*Task brief*
Count the lines in the items below that contain the word "Where". Give only the number.

*Exercise input*
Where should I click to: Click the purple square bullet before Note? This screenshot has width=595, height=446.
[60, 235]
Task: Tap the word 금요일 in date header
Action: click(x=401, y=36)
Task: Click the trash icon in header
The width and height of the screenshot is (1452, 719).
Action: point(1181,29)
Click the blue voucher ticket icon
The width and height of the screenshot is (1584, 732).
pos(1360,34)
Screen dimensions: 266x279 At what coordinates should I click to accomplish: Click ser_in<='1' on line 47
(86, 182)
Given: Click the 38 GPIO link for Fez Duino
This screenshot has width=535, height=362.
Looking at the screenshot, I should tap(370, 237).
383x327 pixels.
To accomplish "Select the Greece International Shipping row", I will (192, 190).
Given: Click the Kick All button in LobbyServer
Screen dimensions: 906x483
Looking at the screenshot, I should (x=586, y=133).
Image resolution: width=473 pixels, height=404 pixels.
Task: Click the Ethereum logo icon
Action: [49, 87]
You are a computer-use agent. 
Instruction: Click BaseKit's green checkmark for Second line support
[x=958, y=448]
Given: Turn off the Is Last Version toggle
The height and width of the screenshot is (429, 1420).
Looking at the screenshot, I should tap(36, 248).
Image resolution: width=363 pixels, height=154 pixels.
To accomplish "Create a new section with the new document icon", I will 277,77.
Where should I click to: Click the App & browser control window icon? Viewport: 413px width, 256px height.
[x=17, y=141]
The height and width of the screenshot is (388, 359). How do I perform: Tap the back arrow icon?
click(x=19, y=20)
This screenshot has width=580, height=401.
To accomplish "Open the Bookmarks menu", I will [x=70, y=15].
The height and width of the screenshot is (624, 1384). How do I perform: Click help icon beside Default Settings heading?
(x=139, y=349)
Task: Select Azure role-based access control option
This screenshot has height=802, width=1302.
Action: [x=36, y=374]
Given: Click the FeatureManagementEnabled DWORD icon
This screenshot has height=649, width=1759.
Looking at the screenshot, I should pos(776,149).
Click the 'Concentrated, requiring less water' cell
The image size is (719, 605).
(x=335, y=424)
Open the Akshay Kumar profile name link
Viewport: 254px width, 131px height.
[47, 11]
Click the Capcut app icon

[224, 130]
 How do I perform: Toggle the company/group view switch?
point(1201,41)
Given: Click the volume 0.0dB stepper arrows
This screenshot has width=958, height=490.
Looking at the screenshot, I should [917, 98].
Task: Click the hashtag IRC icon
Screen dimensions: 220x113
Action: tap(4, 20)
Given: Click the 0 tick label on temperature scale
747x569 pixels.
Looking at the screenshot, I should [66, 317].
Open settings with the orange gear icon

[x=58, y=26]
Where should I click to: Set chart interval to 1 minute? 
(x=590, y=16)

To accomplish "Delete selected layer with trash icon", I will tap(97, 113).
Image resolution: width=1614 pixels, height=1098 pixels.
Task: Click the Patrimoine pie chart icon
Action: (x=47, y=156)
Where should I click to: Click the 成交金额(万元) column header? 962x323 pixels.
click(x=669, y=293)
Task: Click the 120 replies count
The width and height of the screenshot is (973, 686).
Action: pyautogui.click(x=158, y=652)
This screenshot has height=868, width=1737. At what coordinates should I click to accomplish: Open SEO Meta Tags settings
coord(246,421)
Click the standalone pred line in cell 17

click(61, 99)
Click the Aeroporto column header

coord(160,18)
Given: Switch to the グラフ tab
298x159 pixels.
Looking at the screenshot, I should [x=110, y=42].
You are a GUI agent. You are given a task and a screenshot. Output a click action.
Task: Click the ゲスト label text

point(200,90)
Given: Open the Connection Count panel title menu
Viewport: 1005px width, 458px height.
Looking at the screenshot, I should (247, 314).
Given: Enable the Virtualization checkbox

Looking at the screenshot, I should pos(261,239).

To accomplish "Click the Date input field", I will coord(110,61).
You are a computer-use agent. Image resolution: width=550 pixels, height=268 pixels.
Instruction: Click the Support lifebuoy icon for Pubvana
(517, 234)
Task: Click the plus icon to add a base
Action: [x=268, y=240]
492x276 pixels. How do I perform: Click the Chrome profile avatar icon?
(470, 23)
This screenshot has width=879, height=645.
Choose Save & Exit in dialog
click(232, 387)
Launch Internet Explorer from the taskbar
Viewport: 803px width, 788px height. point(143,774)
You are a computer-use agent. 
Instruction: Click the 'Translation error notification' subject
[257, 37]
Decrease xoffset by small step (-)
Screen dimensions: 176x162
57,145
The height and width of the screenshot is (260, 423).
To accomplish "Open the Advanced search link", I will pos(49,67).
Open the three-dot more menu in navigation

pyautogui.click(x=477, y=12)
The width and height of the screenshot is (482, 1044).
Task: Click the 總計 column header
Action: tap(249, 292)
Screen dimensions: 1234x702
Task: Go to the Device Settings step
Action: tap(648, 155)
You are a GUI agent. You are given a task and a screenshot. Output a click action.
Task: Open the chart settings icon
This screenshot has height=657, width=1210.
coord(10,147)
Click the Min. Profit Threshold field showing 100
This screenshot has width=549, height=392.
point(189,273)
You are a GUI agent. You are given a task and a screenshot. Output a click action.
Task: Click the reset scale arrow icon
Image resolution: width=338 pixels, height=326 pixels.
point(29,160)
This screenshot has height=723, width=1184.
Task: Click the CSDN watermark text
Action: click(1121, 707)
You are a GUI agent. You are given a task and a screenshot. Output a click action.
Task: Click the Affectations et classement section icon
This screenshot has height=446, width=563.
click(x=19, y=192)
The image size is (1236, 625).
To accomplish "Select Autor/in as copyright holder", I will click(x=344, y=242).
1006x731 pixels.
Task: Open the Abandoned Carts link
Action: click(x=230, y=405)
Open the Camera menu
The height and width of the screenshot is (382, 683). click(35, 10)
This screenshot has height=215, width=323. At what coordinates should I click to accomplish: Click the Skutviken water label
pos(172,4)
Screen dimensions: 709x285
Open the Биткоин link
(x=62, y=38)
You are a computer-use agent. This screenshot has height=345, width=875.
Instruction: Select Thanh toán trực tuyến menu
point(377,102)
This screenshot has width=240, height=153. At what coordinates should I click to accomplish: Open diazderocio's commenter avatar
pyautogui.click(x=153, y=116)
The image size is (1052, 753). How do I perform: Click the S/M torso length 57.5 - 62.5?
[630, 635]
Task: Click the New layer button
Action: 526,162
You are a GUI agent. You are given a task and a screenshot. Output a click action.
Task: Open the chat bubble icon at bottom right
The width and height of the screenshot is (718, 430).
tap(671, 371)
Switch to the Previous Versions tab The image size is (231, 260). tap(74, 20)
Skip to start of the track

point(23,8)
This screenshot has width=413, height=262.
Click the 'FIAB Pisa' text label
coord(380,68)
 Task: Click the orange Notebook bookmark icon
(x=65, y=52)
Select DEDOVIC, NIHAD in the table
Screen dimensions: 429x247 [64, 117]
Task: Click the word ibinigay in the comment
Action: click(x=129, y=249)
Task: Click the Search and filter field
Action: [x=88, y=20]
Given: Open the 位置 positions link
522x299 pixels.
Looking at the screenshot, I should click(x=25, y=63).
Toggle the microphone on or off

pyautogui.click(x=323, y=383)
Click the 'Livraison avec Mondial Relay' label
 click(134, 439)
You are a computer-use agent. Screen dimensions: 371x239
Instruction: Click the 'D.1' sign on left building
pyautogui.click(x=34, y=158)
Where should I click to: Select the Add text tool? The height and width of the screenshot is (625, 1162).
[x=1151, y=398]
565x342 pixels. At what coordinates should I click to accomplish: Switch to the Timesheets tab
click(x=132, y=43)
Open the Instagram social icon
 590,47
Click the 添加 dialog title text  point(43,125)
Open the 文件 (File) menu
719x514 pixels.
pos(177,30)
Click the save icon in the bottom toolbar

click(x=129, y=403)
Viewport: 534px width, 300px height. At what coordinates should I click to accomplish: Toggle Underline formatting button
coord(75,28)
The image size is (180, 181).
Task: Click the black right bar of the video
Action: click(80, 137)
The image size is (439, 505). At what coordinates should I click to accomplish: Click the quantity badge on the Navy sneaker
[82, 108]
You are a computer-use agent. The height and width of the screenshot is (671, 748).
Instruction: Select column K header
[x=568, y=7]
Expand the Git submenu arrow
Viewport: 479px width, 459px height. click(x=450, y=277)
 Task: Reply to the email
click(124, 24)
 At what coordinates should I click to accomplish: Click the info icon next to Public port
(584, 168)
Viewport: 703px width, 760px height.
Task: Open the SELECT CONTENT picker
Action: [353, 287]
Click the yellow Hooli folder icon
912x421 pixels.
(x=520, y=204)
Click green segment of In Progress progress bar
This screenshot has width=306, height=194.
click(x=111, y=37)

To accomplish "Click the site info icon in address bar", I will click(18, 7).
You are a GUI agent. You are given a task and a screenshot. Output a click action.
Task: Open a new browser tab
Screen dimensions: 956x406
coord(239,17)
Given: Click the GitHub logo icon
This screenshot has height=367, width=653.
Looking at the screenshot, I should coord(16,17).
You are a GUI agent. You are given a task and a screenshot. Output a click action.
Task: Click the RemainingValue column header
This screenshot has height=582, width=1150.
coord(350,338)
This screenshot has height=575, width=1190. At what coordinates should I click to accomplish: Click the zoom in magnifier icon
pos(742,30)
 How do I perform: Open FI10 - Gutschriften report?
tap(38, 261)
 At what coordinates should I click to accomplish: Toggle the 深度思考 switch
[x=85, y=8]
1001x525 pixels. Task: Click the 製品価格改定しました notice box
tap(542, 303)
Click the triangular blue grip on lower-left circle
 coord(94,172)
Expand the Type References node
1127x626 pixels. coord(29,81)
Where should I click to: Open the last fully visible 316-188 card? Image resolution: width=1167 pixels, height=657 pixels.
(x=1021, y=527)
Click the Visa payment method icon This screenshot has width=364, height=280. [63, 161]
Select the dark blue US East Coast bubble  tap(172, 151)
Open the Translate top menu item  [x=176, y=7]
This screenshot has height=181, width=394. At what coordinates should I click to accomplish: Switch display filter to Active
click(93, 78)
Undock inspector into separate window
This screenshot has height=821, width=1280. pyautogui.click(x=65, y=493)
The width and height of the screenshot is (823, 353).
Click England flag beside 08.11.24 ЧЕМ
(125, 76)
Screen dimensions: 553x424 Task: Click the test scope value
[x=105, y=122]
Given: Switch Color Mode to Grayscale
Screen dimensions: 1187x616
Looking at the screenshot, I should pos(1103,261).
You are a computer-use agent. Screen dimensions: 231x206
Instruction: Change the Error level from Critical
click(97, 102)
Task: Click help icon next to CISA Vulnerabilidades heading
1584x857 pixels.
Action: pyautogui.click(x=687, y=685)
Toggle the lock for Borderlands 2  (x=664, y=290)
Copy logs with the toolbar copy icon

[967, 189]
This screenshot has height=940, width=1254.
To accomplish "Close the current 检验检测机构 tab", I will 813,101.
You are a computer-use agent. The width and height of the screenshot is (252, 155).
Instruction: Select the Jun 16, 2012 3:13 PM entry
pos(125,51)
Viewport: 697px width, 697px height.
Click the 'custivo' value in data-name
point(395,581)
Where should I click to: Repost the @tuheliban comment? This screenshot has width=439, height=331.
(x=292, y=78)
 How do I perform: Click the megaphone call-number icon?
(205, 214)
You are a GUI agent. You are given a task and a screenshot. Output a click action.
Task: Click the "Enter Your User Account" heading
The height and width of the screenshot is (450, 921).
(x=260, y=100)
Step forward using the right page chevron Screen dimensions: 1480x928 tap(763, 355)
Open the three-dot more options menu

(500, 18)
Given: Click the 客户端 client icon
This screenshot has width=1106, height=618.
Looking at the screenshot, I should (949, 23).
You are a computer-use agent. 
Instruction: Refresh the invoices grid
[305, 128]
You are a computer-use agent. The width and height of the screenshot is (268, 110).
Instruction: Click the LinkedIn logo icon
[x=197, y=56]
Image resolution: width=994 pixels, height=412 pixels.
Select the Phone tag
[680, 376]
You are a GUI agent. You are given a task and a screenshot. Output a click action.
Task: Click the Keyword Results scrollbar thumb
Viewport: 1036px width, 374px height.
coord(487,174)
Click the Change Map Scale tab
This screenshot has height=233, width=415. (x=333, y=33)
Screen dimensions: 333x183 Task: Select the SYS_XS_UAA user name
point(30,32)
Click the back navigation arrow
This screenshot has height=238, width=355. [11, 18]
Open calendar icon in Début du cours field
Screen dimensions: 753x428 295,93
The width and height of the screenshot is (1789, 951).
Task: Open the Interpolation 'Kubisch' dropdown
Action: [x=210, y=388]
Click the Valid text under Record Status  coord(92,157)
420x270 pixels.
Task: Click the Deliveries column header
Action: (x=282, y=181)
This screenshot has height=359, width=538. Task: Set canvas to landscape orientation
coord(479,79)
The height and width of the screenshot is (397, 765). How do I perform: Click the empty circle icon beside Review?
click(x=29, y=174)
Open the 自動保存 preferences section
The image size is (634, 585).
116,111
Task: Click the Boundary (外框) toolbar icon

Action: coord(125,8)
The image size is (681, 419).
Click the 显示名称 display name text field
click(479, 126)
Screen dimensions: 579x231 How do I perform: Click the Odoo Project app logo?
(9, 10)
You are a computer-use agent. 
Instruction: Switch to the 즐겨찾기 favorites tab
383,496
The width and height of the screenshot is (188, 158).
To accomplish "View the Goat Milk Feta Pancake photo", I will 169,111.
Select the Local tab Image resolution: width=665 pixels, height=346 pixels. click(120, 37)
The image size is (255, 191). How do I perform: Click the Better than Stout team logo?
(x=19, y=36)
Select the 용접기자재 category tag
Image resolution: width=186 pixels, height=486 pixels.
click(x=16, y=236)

*Exercise answer*
7